Neurosurgeons have never simply guessed at where critical areas of the brain begin and end. First and foremost, they are trained to understand the fundamentals of the brain’s anatomy. But boundaries are not always clear, and the growth of a tumor can cause functional areas to shift from their original locations. Large tumors can cause these critical regions to shift dramatically.
To identify functional areas of the brain that should not be harmed, neurosurgeons traditionally have applied a small electrical stimulation with a wand-like instrument during surgery. If a motor area is stimulated, for example, the patient’s hand will move.
Electrical stimulation has had drawbacks, however. “Stimulating the brain with an electrode can cause a seizure,” Dr. McPherson said. “And to accurately identify language areas in some cases we had to keep the patient awake. We also were forced to make a larger opening of the skull and expose more areas.”

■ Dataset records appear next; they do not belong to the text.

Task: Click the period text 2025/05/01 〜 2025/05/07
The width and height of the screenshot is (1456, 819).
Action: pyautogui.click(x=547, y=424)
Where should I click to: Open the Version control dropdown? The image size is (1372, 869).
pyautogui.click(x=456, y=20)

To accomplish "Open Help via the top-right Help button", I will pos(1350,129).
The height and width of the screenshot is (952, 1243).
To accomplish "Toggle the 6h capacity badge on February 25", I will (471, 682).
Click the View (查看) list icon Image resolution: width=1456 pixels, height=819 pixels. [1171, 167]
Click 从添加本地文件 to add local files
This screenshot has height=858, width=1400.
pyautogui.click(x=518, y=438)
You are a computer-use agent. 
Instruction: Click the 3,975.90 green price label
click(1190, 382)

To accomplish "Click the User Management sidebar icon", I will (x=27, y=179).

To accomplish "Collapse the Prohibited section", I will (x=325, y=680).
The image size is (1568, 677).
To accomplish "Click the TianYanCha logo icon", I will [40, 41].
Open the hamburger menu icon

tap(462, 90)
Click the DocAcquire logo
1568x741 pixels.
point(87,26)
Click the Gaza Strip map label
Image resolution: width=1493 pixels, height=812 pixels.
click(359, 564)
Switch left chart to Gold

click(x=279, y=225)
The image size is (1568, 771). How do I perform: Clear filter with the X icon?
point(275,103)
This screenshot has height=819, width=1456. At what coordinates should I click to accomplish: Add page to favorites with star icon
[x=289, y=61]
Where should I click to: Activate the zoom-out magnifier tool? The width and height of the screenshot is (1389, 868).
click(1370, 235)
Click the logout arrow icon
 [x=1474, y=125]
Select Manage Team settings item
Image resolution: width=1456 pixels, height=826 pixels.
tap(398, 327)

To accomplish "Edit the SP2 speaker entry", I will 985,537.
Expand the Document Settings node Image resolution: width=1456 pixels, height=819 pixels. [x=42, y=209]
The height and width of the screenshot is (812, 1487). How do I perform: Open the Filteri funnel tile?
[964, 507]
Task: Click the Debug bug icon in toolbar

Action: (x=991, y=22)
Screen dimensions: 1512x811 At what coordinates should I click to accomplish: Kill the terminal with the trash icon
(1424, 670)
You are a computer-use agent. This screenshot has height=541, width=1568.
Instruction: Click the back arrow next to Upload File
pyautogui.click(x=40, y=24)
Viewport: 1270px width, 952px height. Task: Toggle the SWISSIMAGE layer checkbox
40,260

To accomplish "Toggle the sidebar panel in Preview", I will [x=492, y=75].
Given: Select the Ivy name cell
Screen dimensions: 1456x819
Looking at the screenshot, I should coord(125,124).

The need for electrical stimulation also can lengthen a surgical procedure by 30 to 60 minutes.
While neurosurgeons make the transition to the fMRI-assisted navigation technology, they are continuing to perform brain stimulation to double-check for accuracy. Thus far, Dr. McPherson said, the double checks have confirmed the technology’s accuracy while suggesting that the technology may make brain stimulation unnecessary for many surgeries in the future.
The new BrainLAB equipment also enables physicians to integrate diffusion tensor imaging (DTI), which provides a map of critical white-matter tracts in the brain. “White-matter tracts,” said Dr. Leach, “are like the electrical connections between different parts of a house. If you disrupt that connection, you have no communication between those two areas.”